Oklahoma brewers have access to the other three main ingredients in beer production: water, grain and yeast.

“We have all three of those in Oklahoma, but what we do not have is a local source of hops,” Stenmark said. “So, with the growing industry we have, it would be nice to see Oklahoma have that specialty crop.”

Stenmark, who works for Iron Monk, said when the brewery opened its doors in 2015, it was one of five craft breweries in Oklahoma. Now, there are over 67 craft breweries in the state.

“This would be a very high value crop for an Oklahoma grower to be informed about,” Stenmark said.

And gathering information is the entire goal of the hops research project.

Stenmark said the idea began with a three-year survey asking Oklahoma craft brewery professionals what cultivars of hops they would be interested in seeing grown in Oklahoma. Researchers then selected cultivars based on early to mid- and late-season ripening as well as specific aromatic qualities and essential oil profiles.
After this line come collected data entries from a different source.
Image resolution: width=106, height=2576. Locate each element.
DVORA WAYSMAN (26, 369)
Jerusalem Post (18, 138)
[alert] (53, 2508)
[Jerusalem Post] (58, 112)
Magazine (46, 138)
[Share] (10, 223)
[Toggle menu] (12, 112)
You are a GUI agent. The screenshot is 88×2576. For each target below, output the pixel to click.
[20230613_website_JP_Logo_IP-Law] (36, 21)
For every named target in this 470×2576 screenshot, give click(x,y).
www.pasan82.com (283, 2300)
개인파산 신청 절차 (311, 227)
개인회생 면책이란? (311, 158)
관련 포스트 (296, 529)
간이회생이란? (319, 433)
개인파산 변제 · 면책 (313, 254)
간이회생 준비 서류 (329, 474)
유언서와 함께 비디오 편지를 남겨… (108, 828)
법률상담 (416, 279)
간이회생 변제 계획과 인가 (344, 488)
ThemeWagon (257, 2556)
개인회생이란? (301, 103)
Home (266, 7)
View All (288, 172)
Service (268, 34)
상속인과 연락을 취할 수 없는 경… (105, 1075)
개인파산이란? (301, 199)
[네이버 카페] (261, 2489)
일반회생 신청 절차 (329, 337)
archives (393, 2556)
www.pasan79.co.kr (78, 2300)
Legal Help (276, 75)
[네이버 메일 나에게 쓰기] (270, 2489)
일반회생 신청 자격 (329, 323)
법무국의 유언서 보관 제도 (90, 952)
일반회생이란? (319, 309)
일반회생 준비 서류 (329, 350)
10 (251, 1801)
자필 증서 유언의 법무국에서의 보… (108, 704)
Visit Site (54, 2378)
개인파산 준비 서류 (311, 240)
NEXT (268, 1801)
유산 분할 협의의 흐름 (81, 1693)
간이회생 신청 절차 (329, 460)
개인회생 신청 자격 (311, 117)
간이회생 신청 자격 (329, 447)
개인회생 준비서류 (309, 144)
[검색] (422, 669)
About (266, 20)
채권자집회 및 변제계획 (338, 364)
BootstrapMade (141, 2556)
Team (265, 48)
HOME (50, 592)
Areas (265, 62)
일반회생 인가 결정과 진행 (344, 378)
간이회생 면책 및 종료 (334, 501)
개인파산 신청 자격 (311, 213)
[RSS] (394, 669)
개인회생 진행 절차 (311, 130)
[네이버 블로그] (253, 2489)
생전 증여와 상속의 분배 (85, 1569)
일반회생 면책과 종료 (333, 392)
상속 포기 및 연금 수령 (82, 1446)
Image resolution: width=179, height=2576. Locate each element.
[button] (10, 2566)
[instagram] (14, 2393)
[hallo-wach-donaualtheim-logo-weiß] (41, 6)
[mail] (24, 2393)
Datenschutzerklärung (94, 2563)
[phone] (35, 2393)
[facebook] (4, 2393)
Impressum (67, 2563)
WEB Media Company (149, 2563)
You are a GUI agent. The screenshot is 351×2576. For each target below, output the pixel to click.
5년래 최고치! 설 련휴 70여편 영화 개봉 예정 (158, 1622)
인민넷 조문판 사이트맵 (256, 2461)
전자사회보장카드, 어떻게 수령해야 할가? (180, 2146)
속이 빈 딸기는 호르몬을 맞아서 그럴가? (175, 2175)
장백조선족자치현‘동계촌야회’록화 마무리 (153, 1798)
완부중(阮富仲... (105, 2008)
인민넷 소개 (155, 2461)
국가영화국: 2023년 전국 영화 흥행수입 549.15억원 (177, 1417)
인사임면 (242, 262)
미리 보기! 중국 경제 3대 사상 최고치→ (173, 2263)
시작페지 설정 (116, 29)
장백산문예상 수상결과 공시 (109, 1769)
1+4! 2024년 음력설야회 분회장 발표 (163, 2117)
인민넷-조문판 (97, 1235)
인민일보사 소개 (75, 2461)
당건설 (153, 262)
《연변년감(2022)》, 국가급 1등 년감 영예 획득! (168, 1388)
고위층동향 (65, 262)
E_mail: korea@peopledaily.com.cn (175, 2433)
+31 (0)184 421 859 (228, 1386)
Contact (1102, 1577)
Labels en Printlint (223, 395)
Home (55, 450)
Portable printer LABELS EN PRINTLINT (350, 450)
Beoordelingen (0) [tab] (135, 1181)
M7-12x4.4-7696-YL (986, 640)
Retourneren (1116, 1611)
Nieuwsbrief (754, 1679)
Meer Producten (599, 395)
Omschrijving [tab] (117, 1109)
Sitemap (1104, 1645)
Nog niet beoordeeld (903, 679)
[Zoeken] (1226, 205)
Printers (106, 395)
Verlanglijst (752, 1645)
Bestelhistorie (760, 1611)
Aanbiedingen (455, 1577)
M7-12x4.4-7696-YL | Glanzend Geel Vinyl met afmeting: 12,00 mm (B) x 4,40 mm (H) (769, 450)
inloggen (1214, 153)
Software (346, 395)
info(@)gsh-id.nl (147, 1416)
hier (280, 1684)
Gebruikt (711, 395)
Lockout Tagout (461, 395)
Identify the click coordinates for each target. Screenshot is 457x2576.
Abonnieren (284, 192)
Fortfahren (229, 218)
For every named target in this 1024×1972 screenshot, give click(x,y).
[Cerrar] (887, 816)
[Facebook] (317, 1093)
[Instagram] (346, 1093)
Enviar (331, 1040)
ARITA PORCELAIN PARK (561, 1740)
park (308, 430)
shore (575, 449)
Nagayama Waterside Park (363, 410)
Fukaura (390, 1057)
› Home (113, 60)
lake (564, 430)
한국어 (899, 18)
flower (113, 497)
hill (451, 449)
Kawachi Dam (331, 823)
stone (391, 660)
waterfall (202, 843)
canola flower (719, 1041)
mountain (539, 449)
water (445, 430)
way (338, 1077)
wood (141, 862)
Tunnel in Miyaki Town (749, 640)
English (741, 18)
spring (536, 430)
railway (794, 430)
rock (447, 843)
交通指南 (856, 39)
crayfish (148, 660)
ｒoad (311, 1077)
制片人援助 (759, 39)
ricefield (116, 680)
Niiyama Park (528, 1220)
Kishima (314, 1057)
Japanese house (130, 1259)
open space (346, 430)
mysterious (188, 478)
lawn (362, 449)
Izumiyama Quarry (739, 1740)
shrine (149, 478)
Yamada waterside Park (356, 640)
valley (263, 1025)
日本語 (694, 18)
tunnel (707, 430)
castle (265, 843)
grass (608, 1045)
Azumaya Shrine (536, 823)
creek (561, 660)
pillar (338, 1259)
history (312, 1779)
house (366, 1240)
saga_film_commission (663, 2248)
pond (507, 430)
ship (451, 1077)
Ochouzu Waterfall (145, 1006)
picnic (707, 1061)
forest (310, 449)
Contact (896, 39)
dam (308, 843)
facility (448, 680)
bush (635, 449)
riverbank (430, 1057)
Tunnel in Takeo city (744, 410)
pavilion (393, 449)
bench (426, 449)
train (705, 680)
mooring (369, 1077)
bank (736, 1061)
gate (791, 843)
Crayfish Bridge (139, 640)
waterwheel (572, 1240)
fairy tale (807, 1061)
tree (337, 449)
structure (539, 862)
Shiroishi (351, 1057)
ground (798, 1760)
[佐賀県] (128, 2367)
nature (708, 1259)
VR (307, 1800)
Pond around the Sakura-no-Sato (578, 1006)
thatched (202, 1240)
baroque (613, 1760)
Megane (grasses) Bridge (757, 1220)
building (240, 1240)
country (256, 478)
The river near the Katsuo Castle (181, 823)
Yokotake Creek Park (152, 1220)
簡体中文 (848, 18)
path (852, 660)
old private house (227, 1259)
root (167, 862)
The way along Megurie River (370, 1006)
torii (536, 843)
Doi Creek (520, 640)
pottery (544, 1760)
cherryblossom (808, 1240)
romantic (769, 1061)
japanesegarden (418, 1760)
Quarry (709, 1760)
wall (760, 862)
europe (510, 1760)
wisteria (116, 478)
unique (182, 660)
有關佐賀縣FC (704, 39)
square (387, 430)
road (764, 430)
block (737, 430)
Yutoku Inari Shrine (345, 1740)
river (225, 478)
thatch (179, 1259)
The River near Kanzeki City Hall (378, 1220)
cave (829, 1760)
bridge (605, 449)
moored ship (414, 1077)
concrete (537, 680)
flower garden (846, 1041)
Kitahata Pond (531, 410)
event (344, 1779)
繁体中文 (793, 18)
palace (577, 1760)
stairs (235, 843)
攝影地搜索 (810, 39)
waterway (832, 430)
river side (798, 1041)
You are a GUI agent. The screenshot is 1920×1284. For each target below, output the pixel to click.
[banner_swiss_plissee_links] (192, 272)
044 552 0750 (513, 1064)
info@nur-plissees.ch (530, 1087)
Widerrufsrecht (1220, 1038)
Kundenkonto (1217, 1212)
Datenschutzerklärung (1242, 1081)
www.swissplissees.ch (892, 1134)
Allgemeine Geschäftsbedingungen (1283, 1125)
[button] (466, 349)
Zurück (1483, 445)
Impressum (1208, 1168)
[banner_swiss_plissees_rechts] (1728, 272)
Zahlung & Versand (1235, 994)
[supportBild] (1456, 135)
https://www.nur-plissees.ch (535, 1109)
The in-field project is growing eight varieties of hops, and three of them show strong potential. Three of the greenhouse project’s five varieties are growing well and two are not, Dunn said. The goal of the greenhouse project is to get both a fall and spring harvest.

“At this point, we are taking visual information on what the hops cones are doing,” Fontanier said. “There shouldn’t be any discrepancies between what a variety of hops smells like and looks like in Oklahoma compared to the Pacific Northwest, but we want to verify that.”

For the in-field project, Stenmark's team is studying the maintenance style of the hops trellis, the height of the canopy and the number of cones grown, as well as identifying the timing and sequence of how they grow. They will study what it takes to harvest the crops, and the quality of the crops will be analyzed in a laboratory setting.

“There has become a very high demand for the product of craft beer,” Stenmark said. “It would be good to see a lot more OSU Extension fact sheets come out of this project, so that interested growers can have information on what it would take physically and financially to grow this crop. We want to make this as feasible as possible for Oklahoma growers."